Fraktur paling sering terjadi disebabkan karena kecelakaan.
Fraktur juga dapat disebabkan oleh berbagai hal, diantaranya adalah
karena jatuh dari ketinggian, perkelahian, kecelakaan kerja atau
kecelakaan saat olahraga, serta karena faktor patologis. Selain itu
fraktur juga dapat disebabkan karena kontraksi otot yan berlebih
sehingga mengakibatkan tulang mendapat tekanan berlebih (Budiharja,
2011).
Kerangka wajah manusia tersusun atas sejumlah tulang, sinus,
serta gigi. Keberadaan sutura, foramen, dinding yang tipis, serta sinus
pada beberapa bagian di wajah dapat mempermudah terjadinya fraktur.
Fraktur dapat terjadi akibat adanya tekanan pada bagian anatomis yang
relatif lemah. Hal ini akan menyebabkan diskontinu pada tulang,
terputusnya komponen neurovaskular, serta cedera pada jaringan
fraktur (Pedersen, 1996). Pengklasifikasian fraktur secara umum yaitu
(Balaji, 2009):
a. Fraktur sederhana atau fraktur tertutup, yaitu keadaan fraktur
dengan jaringan lunak yang terkena tidak terbuka.
b. fraktur terbuka, yaitu keadaan dimana jaringan lunak seperti kulit,
mukosa atau ligamen periodontal terbuka hingga area fraktur pada
tulang terlihat dengan jelas.
c. Fraktur comminuted, yaitu fraktur yang terjadi pada suatu daerah
tulang yang mengakibatkan tulang menjadi berfragmen-fragmen
d. Fraktur greenstick, yaitu fraktur tidak sempurna dimana tidak
seluruh kontinuitas tulang terputus, tetapi hanya sebagian saja.

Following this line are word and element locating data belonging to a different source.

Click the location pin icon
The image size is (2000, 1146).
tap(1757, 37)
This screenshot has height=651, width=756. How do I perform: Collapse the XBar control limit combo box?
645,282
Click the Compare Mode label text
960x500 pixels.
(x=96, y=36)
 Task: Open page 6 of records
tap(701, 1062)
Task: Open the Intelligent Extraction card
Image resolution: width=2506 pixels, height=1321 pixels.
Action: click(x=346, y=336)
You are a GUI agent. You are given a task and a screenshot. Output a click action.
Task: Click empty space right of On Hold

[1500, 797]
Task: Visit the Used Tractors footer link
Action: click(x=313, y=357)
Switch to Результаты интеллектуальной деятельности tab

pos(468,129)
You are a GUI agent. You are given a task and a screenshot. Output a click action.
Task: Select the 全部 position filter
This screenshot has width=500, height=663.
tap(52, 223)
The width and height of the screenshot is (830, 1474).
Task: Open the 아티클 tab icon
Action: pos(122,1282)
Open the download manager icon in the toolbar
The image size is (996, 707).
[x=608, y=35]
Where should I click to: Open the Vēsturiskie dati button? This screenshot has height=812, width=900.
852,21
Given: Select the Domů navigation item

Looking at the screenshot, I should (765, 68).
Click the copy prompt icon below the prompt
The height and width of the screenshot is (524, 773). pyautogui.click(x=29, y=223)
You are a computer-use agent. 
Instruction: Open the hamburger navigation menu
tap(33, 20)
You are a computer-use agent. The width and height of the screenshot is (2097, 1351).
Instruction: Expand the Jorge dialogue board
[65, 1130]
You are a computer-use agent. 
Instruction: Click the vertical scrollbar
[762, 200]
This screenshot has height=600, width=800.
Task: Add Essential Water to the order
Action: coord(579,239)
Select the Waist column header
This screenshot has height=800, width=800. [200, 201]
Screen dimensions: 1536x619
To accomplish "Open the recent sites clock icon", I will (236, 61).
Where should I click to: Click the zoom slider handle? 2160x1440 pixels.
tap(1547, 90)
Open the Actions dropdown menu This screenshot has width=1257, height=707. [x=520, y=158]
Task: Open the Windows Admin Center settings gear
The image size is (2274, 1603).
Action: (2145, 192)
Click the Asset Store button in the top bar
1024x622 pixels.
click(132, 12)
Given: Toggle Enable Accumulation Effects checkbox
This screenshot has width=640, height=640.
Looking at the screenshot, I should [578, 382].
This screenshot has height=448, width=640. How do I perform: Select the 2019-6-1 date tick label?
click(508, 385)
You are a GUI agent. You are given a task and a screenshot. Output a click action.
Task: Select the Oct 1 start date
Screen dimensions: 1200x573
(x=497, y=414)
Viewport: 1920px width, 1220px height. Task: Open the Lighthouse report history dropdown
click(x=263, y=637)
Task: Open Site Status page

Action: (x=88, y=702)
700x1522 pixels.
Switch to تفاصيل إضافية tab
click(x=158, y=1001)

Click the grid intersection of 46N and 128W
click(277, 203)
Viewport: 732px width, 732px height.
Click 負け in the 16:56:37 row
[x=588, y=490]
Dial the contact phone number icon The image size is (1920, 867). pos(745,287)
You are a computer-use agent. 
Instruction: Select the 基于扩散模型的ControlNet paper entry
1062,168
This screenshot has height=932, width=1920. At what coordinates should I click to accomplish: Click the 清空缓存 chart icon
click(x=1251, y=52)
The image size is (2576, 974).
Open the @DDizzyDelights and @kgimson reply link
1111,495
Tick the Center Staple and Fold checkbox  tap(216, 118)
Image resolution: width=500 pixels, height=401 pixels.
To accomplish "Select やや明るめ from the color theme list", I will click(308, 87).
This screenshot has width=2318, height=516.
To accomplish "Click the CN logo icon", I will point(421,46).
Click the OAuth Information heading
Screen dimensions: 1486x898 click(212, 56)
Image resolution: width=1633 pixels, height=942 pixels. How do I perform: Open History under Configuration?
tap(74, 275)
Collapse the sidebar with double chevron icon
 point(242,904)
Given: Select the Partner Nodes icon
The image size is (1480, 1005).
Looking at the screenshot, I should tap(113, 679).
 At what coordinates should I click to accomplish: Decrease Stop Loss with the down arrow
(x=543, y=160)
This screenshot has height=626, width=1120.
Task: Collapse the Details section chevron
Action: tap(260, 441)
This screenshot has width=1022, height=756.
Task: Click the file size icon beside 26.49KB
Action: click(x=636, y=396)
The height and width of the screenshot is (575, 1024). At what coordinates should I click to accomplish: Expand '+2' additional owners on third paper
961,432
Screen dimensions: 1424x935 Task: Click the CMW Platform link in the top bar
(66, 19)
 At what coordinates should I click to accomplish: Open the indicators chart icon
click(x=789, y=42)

e. Fraktur patologis, yaitu fraktur yang diakibatkan oleh adanya
kelainan pada tulang.
Fraktur pada area maksilofasial terdiri dari beberapa tipe, diantaranya
adalah fraktur kompleks zigomatikus - arkus zigomatikus, fraktur nasal,
fraktur maksila, fraktur mandibula, dan fraktur dento-alveolar (Bailey,
1992).
a. Fraktur zikomatikus – arkus zigomatikus
Kejadian patah tulang pada os. Zigomatikus sering terjadi dengan
melibatkan tulang disekitarnya. tulang pada area os. Zigomatikus
merupakan daerah yang kompleks, karena pada area tersebut terdapat
gambar 1Klasifikasi fraktur secara umum a. Fraktur tertutup b. Fraktur terbuka c. Fraktur comminude d.Fraktur patologis e. Fraktur langsung dan tidak langsung (Balaji, 2009)
hubungan antara os. Maksila, os. Frontal, dan os. Temporalis.
Hubungan tersebut yang menyebabkan apabila terjadi fraktur pada
daerah tersebut sering melibatkan tulang-tulang disekitarnya. bagian
yang sering mengalami fraktur yaitu pada daerah zigoma beserta
suturanya, namun tidak mengakibatkan perpindahan posisi tulang.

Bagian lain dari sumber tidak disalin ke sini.